50 dni bez Ciebie. Właściwie już 55 dni bo wtedy trafiłaś do szpitala. Do końca życia zapamiętam te datę bo jak tu zapomnieć. 20 stycznia 2015 dowiedzieliśmy się o Twojej chorobie i tego też dnia urodziła się Hania, cieszyć się czy płakać? Tak miało być pięknie jak ona sie urodzi, a w tym dniu nie było ku temu nastroju bo modlilem się do Boga o to żebyś przezyla, żebyś wyjechała z tej cholernej sali operacyjnej. Hania ma już 50 dni. Znowu wylądowaliśmy w szpitalu, zapalenie płuc, dużo zachorowalność u wcześniaków. Cholernie za Tobą tęsknię, tak bardzo ze czasami zaczynam się zastanawiać czy to życie ma sens? Bez Ciebie. Parę razy przeszło mi przez głowę ze może sobie jeszcze znajdę kogoś z kim spedze resztę zycia, kogoś kogo pokocham, kto mnie pokocha ale czy będę potrafił? Czy znajdzie się jeszcze miejsce w moim sercu dla kogoś innego, obok Ciebie. Ty z mojego serca nie znikniesz, masz tam zapewnione miejsce na całą wieczność. Do końca życia będę Ciebie wspominal. Byłaś i jesteś miłością mojego życia. Dziękuję Ci za wszystko.

mar 07 2015 Czas ucieka
Komentarze: 0

Kolejny dzień za nami, dla Hani to już 11 dzień w domu. Odkąd Ona jest w domu to czas zaczął mi po prostu znikać, nie mam czasu na przemyślenia, już nawet nie wiem, która to będzie kolejna niedziela bez Ciebie, może to i dobrze. Nie siadam wieczorami samotnie przed komputerem, bo nie mam tych samotnych wieczorów, teraz jest Hania, która wystarczająco dużo mojego czasu potrzebuje bardziej niż ja sam dla siebie.

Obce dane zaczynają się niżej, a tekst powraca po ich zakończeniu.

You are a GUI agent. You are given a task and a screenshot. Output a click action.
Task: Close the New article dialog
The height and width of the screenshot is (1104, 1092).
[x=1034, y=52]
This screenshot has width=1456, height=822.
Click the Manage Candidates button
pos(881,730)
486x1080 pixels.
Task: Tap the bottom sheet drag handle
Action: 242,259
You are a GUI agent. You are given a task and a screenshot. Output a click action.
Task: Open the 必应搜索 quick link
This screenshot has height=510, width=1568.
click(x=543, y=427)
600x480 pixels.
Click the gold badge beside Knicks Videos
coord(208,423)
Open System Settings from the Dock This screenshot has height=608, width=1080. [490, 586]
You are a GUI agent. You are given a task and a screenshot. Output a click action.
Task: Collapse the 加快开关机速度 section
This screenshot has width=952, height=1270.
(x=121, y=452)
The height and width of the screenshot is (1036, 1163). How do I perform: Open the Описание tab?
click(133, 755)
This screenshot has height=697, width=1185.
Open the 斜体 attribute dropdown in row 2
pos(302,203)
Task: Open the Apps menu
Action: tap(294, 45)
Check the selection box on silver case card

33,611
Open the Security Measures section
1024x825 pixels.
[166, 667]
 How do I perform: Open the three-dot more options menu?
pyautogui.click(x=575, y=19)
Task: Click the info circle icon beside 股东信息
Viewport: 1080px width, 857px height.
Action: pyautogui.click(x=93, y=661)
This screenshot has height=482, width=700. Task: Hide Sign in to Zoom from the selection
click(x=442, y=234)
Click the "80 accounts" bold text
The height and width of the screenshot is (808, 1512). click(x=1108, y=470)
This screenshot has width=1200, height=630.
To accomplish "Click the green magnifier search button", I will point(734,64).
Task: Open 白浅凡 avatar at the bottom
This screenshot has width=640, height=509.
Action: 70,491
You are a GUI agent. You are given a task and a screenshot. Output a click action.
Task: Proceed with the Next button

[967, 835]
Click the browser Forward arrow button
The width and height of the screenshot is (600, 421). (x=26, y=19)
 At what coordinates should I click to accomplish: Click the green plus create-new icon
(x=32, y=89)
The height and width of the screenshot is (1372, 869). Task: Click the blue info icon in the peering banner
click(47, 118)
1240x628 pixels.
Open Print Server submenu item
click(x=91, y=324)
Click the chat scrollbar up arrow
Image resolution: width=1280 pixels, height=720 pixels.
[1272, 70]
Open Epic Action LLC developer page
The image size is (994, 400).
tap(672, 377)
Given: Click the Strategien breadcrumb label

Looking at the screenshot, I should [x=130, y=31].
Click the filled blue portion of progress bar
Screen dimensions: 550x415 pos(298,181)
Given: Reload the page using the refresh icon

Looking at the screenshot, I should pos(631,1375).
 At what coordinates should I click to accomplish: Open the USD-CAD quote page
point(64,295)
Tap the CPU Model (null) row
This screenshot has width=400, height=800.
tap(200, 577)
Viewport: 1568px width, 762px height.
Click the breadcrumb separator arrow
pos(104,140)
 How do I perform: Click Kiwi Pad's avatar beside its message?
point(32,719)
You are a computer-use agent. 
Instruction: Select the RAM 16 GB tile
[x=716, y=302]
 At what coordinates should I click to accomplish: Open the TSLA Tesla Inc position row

Czasami jednak są momenty zwątpienia, ale na szczęście jest na tyle dużo dobrych ludzi w koło, którzy potrafią porozmawiać i odciągnąć moją uwagę od tego wszystkiego, że dziękuje za nich Bogu. Dzisiaj na polu zrobiło się cieplej, tak wiosennie. Byłem na działce, planowałem Ci zrobić grządki koło garażu, nawet już to mieliśmy obgadane. Spojrzałem na to miejsce dzisiaj no i po co te grządki, kto na nich będzie sadził. To nowe porzeczki, agresty, maliny, które w zeszłym roku kupiłem, tak chciałaś mieć to wszystko żeby robić z tego przetwory, no i po co to wszystko teraz. Już do mnie dotarło, że byłaś ciężko chora, że to była bardzo poważna choroba i że mogło się to wszystko skończyć jeszcze bardziej tragicznie. Czasami jednak nadal mam wrażenie, że Ty żyjesz, gdzieś obok w równoległym świecie, masz się dobrze z nami wszystkimi i jesteś szczęśliwa. To ja gdzieś obrałem kurs gdzie nie powinienem.